TRY IT
Write out again, exactly, the lines below starting at the one with "Image resolution: width=1036" and ending at the one with "Task: Open the search magnifier in header".

RECORDS SUPPLIED

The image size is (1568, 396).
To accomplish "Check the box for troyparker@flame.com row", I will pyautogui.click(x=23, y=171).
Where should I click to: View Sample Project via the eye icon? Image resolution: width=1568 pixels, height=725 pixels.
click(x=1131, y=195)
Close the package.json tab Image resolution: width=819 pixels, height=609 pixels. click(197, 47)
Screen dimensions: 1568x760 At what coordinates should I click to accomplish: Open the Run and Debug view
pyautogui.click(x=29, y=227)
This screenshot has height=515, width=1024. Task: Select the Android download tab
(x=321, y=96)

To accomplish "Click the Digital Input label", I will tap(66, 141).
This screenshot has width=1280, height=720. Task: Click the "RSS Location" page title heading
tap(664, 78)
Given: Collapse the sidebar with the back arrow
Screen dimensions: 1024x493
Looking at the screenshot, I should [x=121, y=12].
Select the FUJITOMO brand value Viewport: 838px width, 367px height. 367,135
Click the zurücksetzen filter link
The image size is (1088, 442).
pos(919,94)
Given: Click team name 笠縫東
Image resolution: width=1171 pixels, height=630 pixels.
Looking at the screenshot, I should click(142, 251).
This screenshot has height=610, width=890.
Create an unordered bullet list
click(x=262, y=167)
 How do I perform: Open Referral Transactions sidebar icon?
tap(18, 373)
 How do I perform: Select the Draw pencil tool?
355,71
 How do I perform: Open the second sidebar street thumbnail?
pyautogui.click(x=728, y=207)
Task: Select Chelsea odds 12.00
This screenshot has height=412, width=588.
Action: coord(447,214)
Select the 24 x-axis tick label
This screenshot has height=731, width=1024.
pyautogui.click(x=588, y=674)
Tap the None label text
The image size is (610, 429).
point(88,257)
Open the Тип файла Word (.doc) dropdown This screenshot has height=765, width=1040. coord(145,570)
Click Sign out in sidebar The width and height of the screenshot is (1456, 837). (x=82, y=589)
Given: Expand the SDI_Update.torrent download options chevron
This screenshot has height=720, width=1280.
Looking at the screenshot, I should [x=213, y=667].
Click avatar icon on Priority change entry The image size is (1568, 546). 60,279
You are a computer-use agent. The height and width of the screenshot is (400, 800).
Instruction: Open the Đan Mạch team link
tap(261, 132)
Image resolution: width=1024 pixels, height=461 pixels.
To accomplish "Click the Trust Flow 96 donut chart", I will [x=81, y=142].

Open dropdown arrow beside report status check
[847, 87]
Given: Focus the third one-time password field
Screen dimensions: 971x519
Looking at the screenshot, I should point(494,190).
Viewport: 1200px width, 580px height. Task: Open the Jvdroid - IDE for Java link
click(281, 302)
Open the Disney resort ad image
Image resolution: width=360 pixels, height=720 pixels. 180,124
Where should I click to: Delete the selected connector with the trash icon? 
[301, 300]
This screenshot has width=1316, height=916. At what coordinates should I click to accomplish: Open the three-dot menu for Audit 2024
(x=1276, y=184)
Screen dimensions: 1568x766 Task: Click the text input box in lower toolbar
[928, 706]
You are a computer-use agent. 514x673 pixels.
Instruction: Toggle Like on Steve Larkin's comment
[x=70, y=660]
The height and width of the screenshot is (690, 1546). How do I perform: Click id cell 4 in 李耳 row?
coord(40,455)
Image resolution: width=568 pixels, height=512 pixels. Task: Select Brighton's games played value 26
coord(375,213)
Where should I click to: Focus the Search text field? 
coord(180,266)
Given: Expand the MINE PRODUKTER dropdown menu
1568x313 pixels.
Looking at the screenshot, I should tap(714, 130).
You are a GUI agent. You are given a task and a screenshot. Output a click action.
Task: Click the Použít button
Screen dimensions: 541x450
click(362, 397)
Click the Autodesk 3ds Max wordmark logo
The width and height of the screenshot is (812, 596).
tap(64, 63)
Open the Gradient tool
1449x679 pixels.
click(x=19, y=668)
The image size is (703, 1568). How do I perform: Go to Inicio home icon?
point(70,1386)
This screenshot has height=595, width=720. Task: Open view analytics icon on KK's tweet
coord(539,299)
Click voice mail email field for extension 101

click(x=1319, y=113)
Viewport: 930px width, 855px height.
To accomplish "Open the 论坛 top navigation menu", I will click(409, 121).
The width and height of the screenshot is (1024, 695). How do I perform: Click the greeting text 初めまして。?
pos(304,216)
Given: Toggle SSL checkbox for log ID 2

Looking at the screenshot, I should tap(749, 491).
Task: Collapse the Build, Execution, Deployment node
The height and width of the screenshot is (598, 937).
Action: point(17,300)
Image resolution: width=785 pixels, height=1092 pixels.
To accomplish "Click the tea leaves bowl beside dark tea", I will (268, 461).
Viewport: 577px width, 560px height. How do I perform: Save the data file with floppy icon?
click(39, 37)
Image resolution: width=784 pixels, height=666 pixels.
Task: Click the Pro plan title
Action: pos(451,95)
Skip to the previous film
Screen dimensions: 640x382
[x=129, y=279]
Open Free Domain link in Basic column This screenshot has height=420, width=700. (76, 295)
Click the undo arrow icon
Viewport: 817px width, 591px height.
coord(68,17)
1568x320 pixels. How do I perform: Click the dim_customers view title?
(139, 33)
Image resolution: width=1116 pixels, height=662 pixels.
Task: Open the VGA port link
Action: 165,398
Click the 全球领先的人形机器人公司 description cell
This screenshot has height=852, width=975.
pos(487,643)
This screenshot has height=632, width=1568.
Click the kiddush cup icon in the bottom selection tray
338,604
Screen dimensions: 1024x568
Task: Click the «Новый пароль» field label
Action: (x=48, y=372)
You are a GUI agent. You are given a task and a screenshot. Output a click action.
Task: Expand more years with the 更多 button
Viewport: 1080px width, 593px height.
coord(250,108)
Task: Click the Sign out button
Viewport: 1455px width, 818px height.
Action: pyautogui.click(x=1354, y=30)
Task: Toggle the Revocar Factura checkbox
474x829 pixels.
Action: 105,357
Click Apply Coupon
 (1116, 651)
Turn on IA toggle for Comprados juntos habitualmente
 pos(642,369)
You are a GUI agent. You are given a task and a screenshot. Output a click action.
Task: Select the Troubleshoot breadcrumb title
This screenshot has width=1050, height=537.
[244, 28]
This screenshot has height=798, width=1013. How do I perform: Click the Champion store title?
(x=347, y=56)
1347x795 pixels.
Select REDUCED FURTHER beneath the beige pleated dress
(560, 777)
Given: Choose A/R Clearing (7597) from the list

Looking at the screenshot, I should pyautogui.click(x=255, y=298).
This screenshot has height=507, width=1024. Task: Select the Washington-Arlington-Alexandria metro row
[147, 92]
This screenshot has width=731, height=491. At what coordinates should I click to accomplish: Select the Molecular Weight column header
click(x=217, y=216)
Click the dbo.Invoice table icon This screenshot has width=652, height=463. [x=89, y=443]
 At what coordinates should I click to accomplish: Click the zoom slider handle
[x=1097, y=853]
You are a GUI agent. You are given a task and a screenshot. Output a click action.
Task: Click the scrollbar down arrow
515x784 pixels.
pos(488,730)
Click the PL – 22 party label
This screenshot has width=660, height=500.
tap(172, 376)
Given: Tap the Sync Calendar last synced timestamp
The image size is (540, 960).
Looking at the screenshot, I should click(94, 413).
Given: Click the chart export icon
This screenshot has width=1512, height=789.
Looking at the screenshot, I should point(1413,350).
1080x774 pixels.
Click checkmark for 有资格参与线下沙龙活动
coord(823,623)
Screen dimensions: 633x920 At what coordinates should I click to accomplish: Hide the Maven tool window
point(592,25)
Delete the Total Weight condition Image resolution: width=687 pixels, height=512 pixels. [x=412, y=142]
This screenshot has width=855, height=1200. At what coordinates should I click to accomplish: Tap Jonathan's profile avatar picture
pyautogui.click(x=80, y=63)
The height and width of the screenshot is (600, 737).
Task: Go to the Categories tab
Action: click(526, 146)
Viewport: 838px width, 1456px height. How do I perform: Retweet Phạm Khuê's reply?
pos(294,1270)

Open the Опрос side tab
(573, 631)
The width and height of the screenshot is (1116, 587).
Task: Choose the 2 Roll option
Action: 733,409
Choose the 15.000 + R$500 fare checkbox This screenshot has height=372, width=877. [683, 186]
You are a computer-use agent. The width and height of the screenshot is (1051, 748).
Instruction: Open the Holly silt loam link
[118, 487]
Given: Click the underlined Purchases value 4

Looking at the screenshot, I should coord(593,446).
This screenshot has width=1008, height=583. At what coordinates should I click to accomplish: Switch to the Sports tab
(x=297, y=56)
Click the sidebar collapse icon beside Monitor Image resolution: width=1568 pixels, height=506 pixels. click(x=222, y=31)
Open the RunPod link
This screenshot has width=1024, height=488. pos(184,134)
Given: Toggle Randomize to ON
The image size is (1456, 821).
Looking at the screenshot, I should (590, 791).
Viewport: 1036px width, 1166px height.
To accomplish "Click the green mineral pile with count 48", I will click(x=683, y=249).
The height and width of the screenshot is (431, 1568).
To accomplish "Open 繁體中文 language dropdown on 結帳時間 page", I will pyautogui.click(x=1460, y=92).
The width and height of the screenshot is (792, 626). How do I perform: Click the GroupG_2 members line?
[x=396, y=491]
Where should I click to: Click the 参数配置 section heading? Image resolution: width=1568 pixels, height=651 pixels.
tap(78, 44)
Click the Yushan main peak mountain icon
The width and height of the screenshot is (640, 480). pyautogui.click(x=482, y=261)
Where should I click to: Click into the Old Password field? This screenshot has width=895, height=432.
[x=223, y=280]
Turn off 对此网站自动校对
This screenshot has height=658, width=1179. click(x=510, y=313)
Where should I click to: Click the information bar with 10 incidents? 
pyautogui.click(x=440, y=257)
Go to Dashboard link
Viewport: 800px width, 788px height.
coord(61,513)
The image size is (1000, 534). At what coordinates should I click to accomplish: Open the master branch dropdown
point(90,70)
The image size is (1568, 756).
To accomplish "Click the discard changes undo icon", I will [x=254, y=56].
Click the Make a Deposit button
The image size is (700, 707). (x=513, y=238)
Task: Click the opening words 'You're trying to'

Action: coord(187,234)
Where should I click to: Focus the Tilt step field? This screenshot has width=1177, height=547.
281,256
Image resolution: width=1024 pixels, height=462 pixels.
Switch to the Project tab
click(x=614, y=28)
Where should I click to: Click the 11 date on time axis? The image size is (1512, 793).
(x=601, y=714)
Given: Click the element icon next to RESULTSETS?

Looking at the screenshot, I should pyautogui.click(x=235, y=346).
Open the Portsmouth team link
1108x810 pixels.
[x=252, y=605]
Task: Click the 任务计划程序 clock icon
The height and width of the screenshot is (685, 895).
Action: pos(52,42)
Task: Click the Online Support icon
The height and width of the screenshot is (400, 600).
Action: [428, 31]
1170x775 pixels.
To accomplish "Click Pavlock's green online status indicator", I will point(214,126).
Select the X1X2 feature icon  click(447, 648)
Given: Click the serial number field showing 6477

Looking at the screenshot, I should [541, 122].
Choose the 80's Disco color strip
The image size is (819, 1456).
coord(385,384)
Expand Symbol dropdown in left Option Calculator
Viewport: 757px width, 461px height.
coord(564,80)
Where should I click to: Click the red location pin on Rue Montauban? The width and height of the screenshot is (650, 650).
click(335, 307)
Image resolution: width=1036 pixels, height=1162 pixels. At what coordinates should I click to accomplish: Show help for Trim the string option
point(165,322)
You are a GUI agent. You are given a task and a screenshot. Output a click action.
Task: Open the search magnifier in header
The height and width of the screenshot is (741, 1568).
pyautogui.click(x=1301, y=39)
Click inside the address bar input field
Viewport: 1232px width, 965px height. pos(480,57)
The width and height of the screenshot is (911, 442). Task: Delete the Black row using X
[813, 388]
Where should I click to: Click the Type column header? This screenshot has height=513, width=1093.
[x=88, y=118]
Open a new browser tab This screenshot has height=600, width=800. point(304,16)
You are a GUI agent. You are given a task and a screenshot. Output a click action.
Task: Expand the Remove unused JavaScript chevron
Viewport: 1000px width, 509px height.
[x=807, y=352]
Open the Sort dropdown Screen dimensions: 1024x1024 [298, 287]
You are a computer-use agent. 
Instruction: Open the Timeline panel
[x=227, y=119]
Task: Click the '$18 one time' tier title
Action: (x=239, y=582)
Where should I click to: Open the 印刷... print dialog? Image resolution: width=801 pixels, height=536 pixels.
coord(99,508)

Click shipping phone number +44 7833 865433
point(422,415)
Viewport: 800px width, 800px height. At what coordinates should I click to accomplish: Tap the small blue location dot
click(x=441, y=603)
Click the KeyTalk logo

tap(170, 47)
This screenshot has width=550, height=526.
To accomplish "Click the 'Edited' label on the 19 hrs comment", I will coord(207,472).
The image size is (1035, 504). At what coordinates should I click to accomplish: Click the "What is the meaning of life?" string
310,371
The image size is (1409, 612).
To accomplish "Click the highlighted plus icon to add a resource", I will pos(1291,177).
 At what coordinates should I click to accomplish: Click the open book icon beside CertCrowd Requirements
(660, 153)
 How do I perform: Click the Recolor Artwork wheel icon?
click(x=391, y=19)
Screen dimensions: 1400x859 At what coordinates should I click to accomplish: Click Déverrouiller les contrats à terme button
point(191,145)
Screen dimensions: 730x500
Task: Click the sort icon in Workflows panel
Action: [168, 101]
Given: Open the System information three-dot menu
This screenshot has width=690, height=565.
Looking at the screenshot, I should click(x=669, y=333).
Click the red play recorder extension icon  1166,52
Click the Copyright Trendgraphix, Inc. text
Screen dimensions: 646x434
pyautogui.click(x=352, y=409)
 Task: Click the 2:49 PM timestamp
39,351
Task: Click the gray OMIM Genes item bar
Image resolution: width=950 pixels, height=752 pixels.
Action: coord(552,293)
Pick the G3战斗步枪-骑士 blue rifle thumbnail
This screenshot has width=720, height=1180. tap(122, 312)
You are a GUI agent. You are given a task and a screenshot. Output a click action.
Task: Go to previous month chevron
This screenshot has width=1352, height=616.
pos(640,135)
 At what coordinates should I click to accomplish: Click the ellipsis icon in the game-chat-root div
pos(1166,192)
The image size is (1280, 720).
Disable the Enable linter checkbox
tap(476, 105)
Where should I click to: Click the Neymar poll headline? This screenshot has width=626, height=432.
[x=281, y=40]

SOLUTION
Image resolution: width=1036 pixels, height=1162 pixels. At what coordinates should I click to accomplish: Show help for Trim the string option
point(165,322)
You are a GUI agent. You are given a task and a screenshot. Output a click action.
Task: Open the search magnifier in header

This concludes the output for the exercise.